In a comment on my "Petabyte for a Century" post Chris Rushbridge argues that because his machine has 100GB of data and he expects much higher reliability than a 50% chance of it surviving undamaged for a year, which would be a bit half-life of 100 times the age of the universe, that the Petabyte for a Century challenge is not a big deal.

It is true that disk, tape and other media are remarkaby reliable, and that we can not merely construct systems with a bit half-life of the order of 100 times the age of the universe, but also conduct experiments that show that we have done so. Watching a terabyte of data for a year is clearly a feasible experiment, and at a bit half-life of 100 times the age of the universe one would expect to see 5 bit flips.

Nevertheless, it is important to note that this is an experiment very few people actually do. Does Chris maintain checksums of every bit of his 100GB? Does he check them regularly? How certain is he that at the end of the year every single bit is the same as it was at the start? I suspect that Chris assumes that because he has 100GB of data and most of it is over a year old and he hasn't noticed anything bad, that the problem isn't that hard. Even if all these assumptions were correct, the petabyte for a century problem is one million times harder. Chris' argument amounts to saying "I have a problem one-millionth the size of the big one, and because I haven't looked very carefully I believe that it is solved. So the big problem isn't scary after all."

The few people who have actually measured silent data corruption in large operational data storage systems have reported depressing results. For example, the excellent work at CERN described in a paper (pdf) and summarized at StorageMojo showed that the error rate delivered to applications from a state-of-the-art storage farm is of the order of ten million times worse than the quoted bit error rate of the disks it uses.

We know that assembling large numbers of components into a system normally results in a system much less reliable than the components.
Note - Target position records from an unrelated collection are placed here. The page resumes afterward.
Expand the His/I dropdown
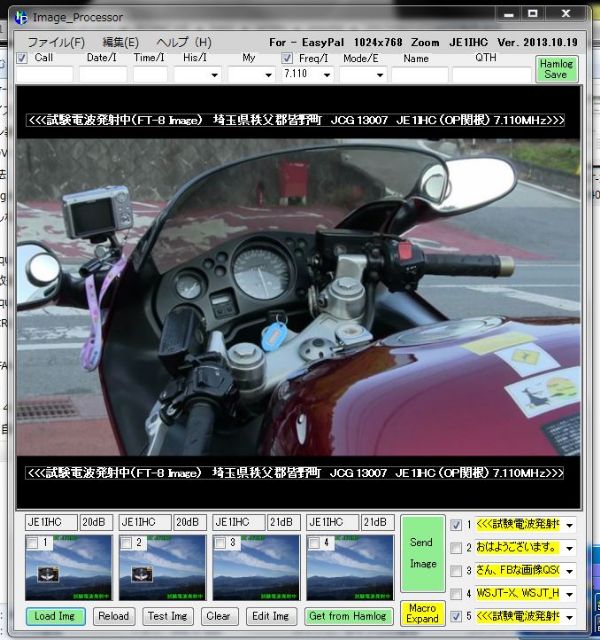 click(x=214, y=75)
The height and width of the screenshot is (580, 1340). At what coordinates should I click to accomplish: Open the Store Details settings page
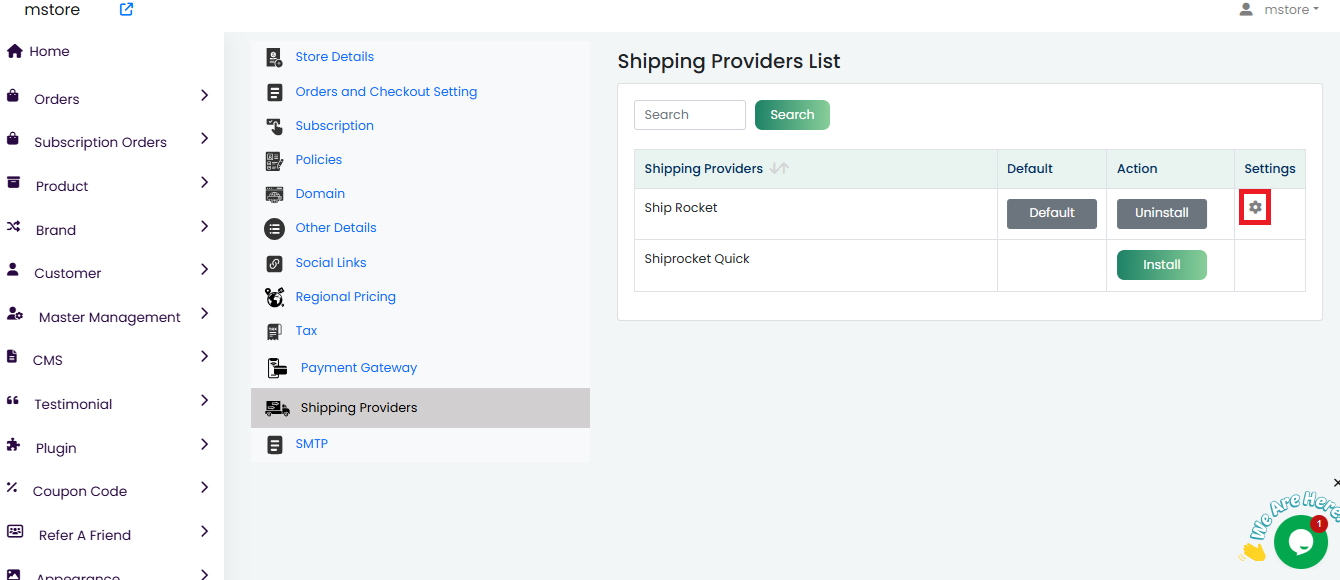point(334,57)
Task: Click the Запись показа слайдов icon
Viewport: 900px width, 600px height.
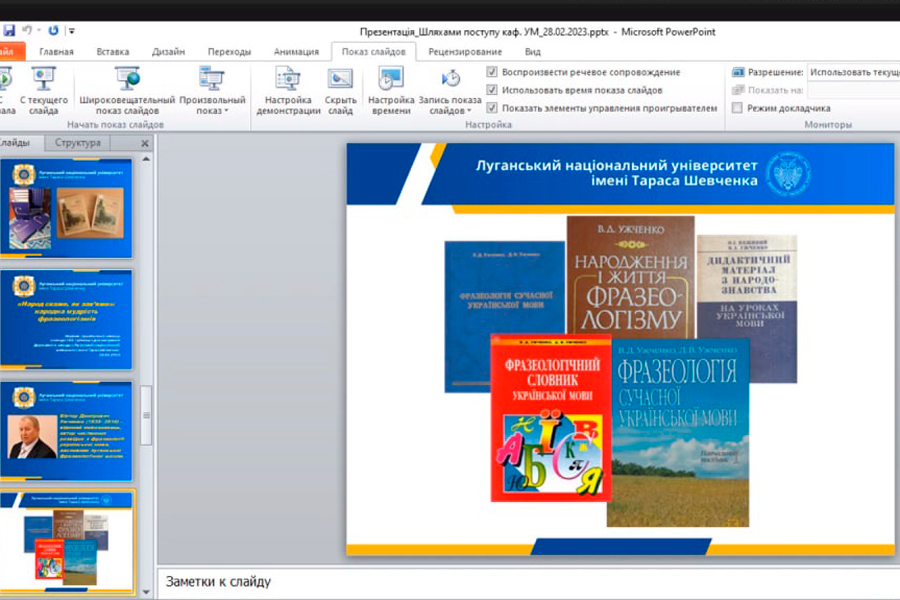Action: click(450, 80)
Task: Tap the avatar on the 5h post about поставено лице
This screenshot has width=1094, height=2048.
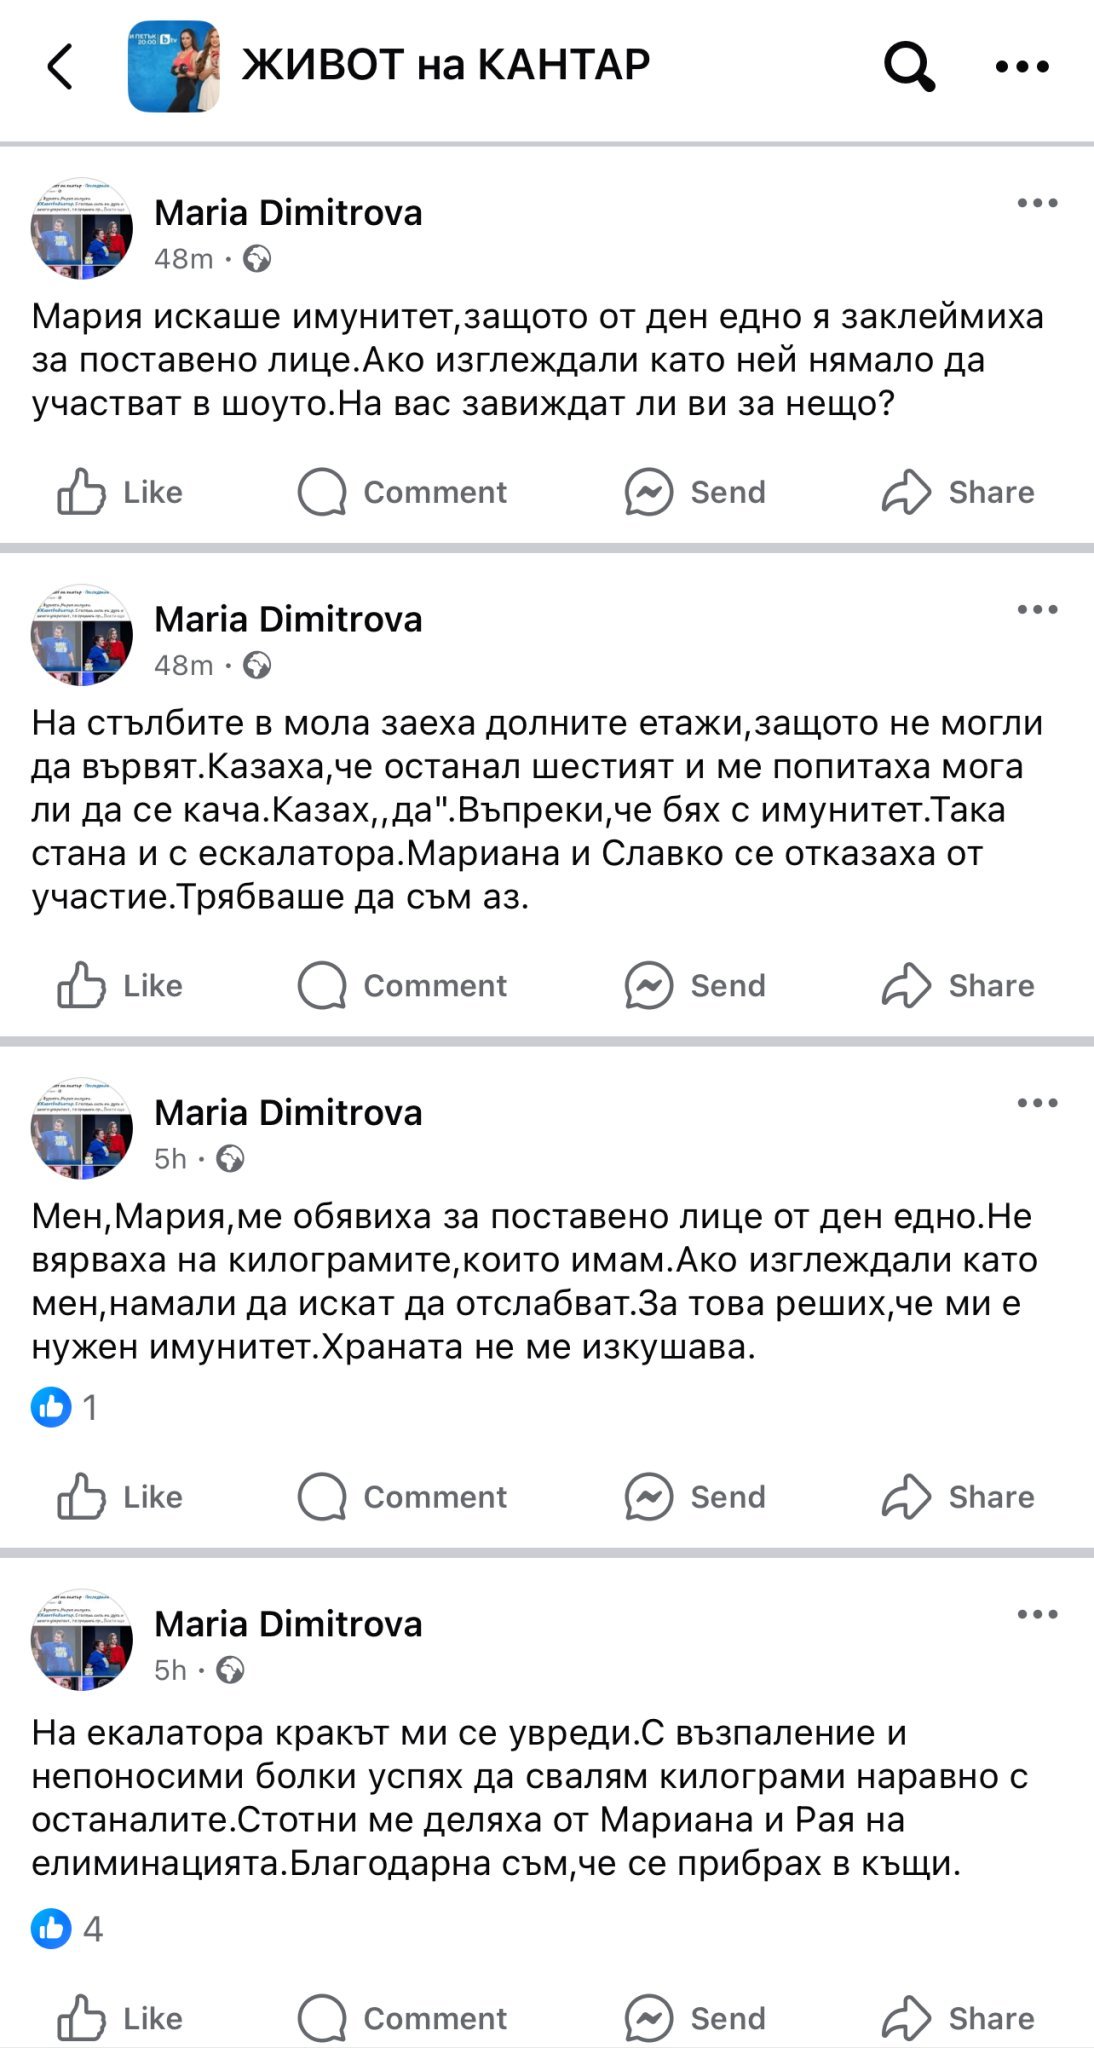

And we have evidence from CERN, Google and elsewhere (pdf) that this is what actually happens when you assemble large numbers of disks, controllers, busses, memories and CPUs into a storage system. And we know that these systems contain large amounts of software which contains large (pdf) amounts (pdf) of bugs. And we know that it is economically and logistically impossible to do the experiments that would be needed to certify a system as delivering a bit error rate low enough to provide a 50% probability of keeping a petabyte uncorrupted for a century.
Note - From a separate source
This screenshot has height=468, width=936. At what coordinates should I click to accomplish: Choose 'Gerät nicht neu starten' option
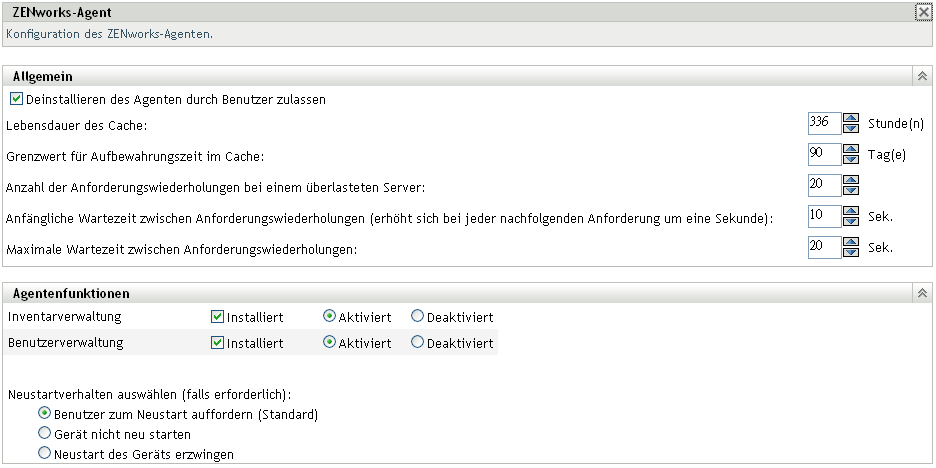[43, 434]
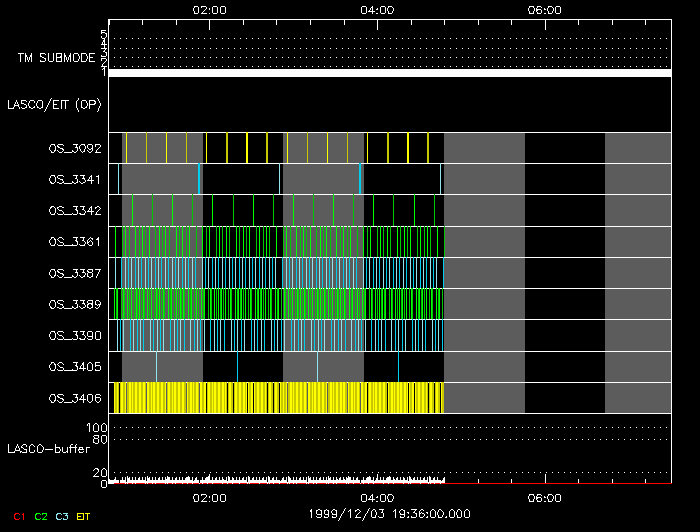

The basic point I was making was that even if we ignore all the evidence that we can't, and assume that we could actually build a system reliable enough to preserve a petabyte for a century, we could not prove that we had done so. No matter how easy or hard you think a problem is, if it is impossible to prove that you have solved it, scepticism about proposed solutions is inevitable.


Chris Rusbridge said...

Hi David, I think you somewhat misrepresent my comment on the other post. I was ONLY addressing the "bit half life 100M times the age of the universe" factoid. For the record, I do believe that keeping a petabyte for a century is hard (I know someone who is trying to do it), and I accept many of your other evidence and arguments. However, it's clear that we can keep data which represents bit half lives >> the age of the universe, even after only 60 years of trying (I don't think I quite emphasised how hard a GB for a decade would have seemed in 1968, when I first met a 8 MB disk drive the size of a fridge).

I would like to understand HOW we can achieve such miraculous-seeming results; I guess it's through distributing checks widely across many layers and many hardware devices.

David. said...

I agree that "disk, tape and other media are remarkably reliable". Disk and tape drives contain many layers of astonishing engineering, from the medium though the heads and the signal processing that extracts bits from the noisy analog signal, and the error correcting codes that clean up the bit stream. But these are nowhere near good enough to meet the demands society has for data preservation. I'm not the right person to explain these layers.

So, on top of the actual storage media we have to layer file systems and digital preservation systems to make up for their (measurable) unreliability. They increase the reliability of the bits by another large factor. The problem is not in our ability to continue to add more and more error detection and correction capabilities to the pile. I have worked in these layers off and on for many years.

There are three problems. The first is that, perhaps because they are in awe of the astonishing engineering, very few people are measuring the reliability their pile is delivering. The second is that the scanty evidence we have is that the pile is failing to deliver the reliability we would expect. The third is that, even if the pile was delivering the reliability we need, we could not perform the experiments needed to prove that it was doing so.

So, yes, it is amazing that we can store bits so reliably. But in the context of digital preservation, patting ourselves on the back about this achievement is counter-productive.

David. said...

Fixed a broken link to Junfeng Yang et al's paper on EXPLODE.